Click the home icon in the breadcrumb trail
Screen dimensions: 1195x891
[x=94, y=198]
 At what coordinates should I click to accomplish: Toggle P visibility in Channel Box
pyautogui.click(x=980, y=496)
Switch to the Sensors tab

==

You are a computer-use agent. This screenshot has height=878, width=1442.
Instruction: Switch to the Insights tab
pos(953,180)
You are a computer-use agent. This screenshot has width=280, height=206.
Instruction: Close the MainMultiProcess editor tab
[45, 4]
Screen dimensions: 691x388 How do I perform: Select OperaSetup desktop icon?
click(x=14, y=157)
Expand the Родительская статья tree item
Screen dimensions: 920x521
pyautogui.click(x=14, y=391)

REQUEST
Edit the stretch from the line containing "has height=878, width=1442." through the line containing "pyautogui.click(x=14, y=391)", changing "Instruction" to "Command" wherever it occurs and leaving all else as it stands. Give back only those lines.

TASK SOLUTION
You are a computer-use agent. This screenshot has height=878, width=1442.
Command: Switch to the Insights tab
pos(953,180)
You are a computer-use agent. This screenshot has width=280, height=206.
Command: Close the MainMultiProcess editor tab
[45, 4]
Screen dimensions: 691x388 How do I perform: Select OperaSetup desktop icon?
click(x=14, y=157)
Expand the Родительская статья tree item
Screen dimensions: 920x521
pyautogui.click(x=14, y=391)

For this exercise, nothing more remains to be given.